*Questions*
(A) According to the article on holistic care and family nurse practitioners, by what percentage is demand for nurse practitioners expected to grow by 2025?
(B) Extend the article on holistic care and family nurse practitioners past its final sentence with the next passage.

*Page text*
Holistic Care and Family Nurse Practitioners

Most nurses enter this profession because they want to care for people. Monitoring patients as they heal and seeing them return to living a quality life are perhaps the most common motivating factors behind why nurses do what they do. The common motivation shared among nurses today can be traced as far back to pioneer Florence Nightingale’s bedside days.

Nurses have been working to meet not just physical, but also the mental, emotional, spiritual and environmental needs of the patients they care for — taking notice of how each of these factors must be in balance for proper health and healing. This approach, known as holistic nursing, looks beyond a person’s physical disease to all aspects of health. Health is about more than just the absence of disease, and as more Family Nurse Practitioners (FNPs) take on the role of primary care provider, it is especially important that they are prepared to assess and manage a variety of influencing factors.

Demand and responsibilities of FNPs increases appeal

Increased access to distance learning will help more nurse practitioners enter the health care field over the next decade, and the demand for NPs is expected to jump 94 percent by 2025 thanks to shifting U.S. health policies. Despite some opposition from physicians, nurse practitioners are the cost-effective face of primary care for patients across the country — particularly in underserved areas like inner cities or extremely rural regions — and they continue to provide quality patient care when compared to primary care physicians.

*Provided data*
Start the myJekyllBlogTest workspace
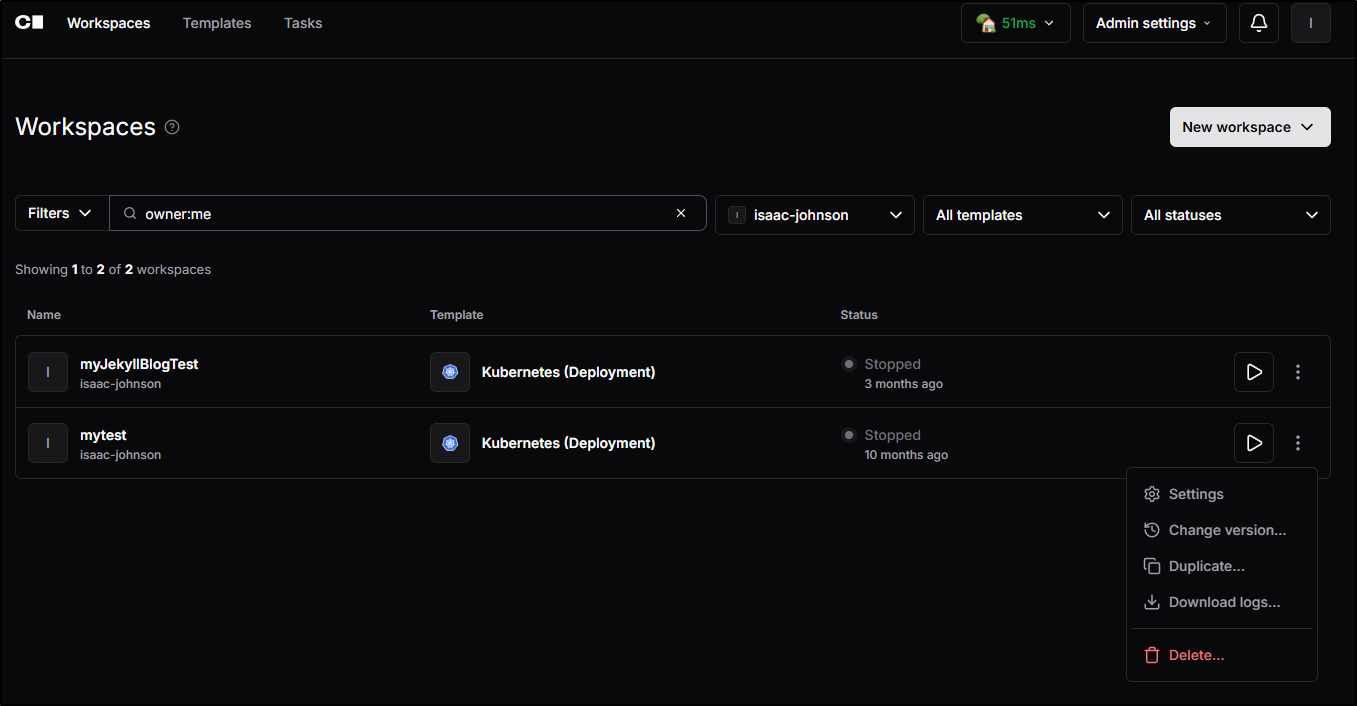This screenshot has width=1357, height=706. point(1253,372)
---
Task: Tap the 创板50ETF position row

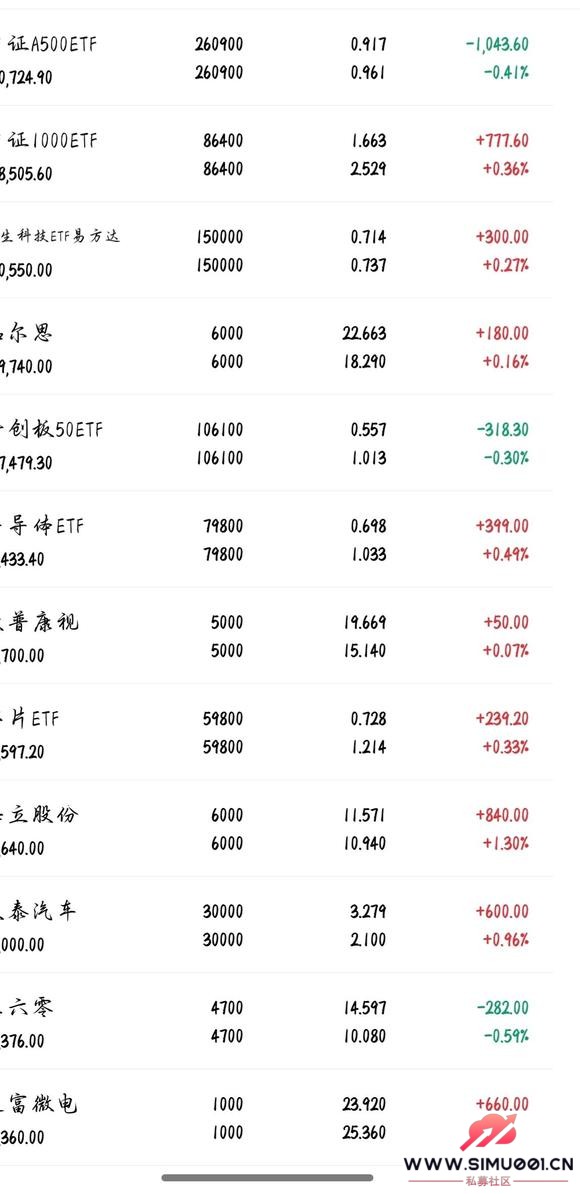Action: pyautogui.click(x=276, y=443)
==
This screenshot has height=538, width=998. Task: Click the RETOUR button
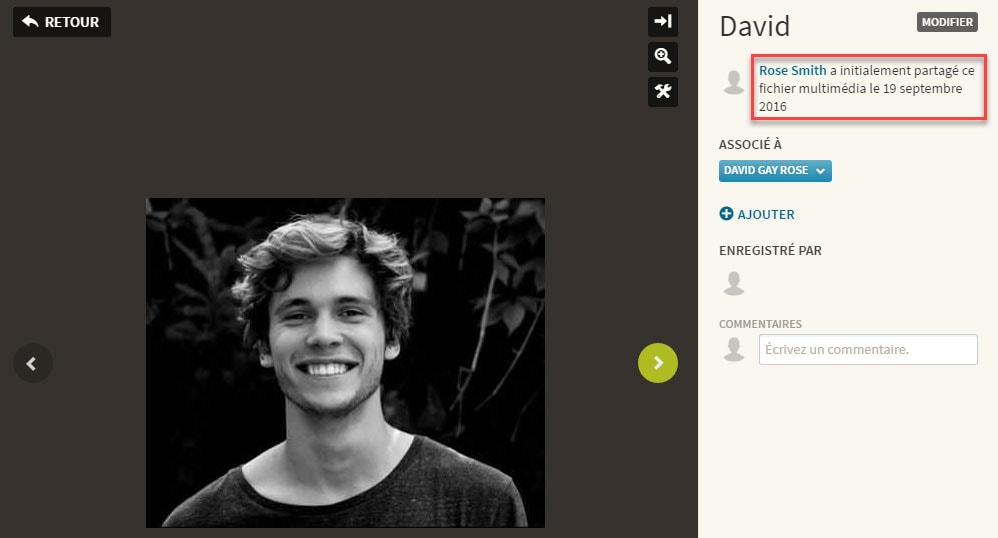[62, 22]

*Results of the exercise*
(A) 94 percent

(B)
Because the Family Nurse Practitioner is taking on a more independent role, it is critical that they be prepared to identify factors that may influence patient health. Because nurses are taught to implement “nursing interventions” — those actions that do not require a physician’s order — in the earliest days of nursing school, it is a familiar approach for FNPs to follow in their own practice. Incorporating approaches like deep breathing and guided imagery in conjunction with pain medication is one example. FNPs may also be more prepared to educate and evaluate the success of teaching programs to help patients improve or modify lifestyle risk factors.

Treating the whole person requires training from many disciplines

In order to provide quality holistic care, FNPs need adequate exposure to a variety of health-related disciplines. In the Nursing@Simmons program, experts from multiple disciplines teach students. In addition to outstanding nursing instruction, students will glean experience from dieticians, mental health specialists, physical therapists and other professionals to gain the well-rounded exposure necessary to treat the whole person.

The ability to think independently and look beyond lab results or physical exams to gain an understanding of the deeper needs of the patient is a fundamental component of better medical care in the United States, and nurse practitioners who apply this holistic approach in their own practice are sure to see improved patient outcomes.